Games give you control over when and how those sounds get used, and potentially have 'interruptions' to them as a player gets hit or reconsiders their attack (the sound of summoning/charging a spell or nocking an arrow being subtly different oftentimes to the sound of casting a spell or shooting an arrow). Then, as very eloquently described, there are all sorts of feedback and impact consequences that a game can be designed to account for (or not).
 
@prinCZess
Speaking of comics, I notice that many of the Western comics I read from the 2000s to 2010s don’t exactly have a feeling of impact and well actual epic right scenes, unless they’re European comics
 
One of the best melee systems in any game I've played was Dark Messiah. Mordhau is also really good too.

I'd debate that with Dark Messiah. The magic was great, the level design and physics stuff was great, but melee combat itself never really felt quite right. There was no feedback when you got parried, very little feedback when you or the enemy got a hit in, special attacks were complicated and hard to pull off when needed, etc.
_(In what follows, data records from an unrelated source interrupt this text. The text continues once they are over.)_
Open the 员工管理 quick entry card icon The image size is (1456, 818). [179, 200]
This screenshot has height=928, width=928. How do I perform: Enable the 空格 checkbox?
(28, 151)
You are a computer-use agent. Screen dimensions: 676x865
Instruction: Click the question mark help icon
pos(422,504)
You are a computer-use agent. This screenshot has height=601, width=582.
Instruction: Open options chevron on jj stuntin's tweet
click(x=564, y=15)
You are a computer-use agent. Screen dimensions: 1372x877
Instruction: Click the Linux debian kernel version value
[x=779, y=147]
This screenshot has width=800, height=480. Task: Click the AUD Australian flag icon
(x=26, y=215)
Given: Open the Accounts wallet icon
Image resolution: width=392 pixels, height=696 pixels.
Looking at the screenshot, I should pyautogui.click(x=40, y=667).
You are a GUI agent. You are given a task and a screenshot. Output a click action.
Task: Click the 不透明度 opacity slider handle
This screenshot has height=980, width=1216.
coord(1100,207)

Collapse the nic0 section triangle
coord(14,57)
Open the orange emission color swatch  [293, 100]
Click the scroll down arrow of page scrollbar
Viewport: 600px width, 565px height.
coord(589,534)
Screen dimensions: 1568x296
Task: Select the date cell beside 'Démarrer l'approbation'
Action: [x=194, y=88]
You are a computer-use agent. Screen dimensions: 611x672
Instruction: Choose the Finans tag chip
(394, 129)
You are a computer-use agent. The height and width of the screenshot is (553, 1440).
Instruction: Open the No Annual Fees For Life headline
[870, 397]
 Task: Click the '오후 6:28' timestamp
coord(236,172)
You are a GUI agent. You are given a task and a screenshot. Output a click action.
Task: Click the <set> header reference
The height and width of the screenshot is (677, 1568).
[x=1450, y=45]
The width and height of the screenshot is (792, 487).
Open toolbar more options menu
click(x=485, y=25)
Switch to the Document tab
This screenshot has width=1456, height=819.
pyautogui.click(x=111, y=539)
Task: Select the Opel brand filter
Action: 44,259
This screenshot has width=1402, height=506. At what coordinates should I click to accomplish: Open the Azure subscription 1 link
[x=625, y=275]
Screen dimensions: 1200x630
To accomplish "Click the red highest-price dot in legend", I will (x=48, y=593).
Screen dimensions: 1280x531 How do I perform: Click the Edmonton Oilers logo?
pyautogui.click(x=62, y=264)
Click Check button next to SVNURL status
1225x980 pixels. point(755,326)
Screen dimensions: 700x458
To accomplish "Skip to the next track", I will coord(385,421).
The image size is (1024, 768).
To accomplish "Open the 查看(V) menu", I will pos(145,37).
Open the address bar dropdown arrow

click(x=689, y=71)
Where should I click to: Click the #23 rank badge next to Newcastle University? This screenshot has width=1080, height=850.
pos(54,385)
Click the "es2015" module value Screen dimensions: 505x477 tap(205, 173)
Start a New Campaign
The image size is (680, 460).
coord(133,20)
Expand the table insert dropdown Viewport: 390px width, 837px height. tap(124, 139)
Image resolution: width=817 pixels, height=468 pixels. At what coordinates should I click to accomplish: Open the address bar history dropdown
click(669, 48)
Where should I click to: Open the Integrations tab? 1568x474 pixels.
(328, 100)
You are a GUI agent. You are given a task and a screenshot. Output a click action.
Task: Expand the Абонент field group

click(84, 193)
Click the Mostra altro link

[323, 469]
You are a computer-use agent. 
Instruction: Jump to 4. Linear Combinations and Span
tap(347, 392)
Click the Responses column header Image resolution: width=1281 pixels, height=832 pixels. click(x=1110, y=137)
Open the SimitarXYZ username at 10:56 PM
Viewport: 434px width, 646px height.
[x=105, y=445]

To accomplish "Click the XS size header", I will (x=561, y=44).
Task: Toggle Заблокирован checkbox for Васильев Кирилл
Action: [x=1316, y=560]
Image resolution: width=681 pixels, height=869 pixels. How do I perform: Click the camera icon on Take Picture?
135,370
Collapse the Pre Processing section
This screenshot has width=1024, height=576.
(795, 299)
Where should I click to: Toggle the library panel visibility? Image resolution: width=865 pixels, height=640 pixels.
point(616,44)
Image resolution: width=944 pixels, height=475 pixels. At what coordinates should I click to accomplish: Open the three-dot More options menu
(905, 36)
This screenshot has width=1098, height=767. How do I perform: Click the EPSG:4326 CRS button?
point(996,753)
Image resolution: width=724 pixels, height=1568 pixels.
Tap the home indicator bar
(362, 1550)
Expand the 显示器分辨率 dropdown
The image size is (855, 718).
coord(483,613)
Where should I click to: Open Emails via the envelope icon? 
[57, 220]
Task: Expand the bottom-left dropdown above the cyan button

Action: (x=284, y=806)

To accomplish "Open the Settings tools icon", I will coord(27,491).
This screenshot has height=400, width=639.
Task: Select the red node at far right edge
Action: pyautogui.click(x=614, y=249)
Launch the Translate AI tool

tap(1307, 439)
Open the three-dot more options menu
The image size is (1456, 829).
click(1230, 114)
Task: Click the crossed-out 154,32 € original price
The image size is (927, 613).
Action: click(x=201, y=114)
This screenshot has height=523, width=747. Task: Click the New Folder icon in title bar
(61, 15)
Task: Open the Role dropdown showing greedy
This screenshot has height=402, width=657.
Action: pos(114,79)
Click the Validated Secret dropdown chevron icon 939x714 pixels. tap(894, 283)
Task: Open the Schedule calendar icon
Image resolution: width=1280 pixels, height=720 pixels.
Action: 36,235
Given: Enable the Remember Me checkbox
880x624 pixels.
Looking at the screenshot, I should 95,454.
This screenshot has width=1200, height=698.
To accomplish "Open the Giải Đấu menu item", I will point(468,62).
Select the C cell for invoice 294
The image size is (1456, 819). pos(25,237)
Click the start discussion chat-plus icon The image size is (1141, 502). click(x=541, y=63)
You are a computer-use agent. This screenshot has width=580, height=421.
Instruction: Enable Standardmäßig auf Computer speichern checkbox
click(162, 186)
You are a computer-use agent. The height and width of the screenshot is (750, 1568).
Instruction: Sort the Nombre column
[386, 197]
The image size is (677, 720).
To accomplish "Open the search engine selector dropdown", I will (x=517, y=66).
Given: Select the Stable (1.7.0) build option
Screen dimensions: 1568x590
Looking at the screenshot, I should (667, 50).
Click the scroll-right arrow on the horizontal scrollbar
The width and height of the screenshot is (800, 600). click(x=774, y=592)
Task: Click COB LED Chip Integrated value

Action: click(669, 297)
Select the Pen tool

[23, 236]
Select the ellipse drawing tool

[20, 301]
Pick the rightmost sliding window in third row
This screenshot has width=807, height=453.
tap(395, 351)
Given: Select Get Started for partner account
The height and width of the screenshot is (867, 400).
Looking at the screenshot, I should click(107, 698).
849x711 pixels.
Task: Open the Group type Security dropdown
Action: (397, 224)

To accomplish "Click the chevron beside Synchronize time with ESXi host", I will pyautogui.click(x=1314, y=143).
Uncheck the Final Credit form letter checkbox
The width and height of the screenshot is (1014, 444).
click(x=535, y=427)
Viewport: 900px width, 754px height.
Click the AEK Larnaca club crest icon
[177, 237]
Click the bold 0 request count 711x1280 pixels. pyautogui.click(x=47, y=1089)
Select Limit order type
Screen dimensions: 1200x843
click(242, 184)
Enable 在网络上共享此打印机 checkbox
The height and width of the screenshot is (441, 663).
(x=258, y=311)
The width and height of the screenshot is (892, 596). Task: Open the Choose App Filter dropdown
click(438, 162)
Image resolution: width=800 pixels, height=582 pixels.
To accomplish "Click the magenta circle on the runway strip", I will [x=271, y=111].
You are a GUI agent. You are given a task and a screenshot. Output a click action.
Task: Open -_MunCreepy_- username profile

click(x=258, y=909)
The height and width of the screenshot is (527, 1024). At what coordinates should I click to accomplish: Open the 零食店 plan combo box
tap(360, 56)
It wasn't terrible either, but I think it's also clear the game was designed more around the mage/thief playstyle compared to warrior.
 
I'd debate that with Dark Messiah. The magic was great, the level design and physics stuff was great, but melee combat itself never really felt quite right. There was no feedback when you got parried, very little feedback when you or the enemy got a hit in, special attacks were complicated and hard to pull off when needed, etc.

It wasn't terrible either, but I think it's also clear the game was designed more around the mage/thief playstyle compared to warrior.
I always found the combat to be pretty solid and... chunky is how I remember it. One of the hardest and best bits is when you get back into a city after some tunnels and you come across some demonic gimps. If you're skilled enough, you can kill all three in melee combat without needing the health upgrades (which I usually ignored).
 
I always found the combat to be pretty solid and... chunky is how I remember it. One of the hardest and best bits is when you get back into a city after some tunnels and you come across some demonic gimps. If you're skilled enough, you can kill all three in melee combat without needing the health upgrades (which I usually ignored).

If you play mage, you can just casually-ish fireball all three of them without effort or skill or damage.
 
Issue is, a new engine costs a lot, even if the development is kept in-studio. It's not a "Playerbase demands a new engine, hop to it! Done!" situation. It's more "This has worked all the time, we made improvements of all sorts, playerbase makes mods with it, why should we change it?"
No, Zenimax won't allow that to happen because that time making an engine isn't time making games. Game engine building takes years to complete, bug check, develop development kits for, compatibility checks, etc. before it is ready, and you'll never get the most until you get several games out on the engine.
 
No, Zenimax won't allow that to happen because that time making an engine isn't time making games. Game engine building takes years to complete, bug check, develop development kits for, compatibility checks, etc. before it is ready, and you'll never get the most until you get several games out on the engine.

Huh, the guys making mods I see seem to deliver some impact
 
Huh, the guys making mods I see seem to deliver some impact
Yeah, but that is working within an engine, not creating one from scratch or using Unity or some other third party engine and create the peripherals you need for your games (which also takes time and money to accomplish). A difference that no one likes to talk about.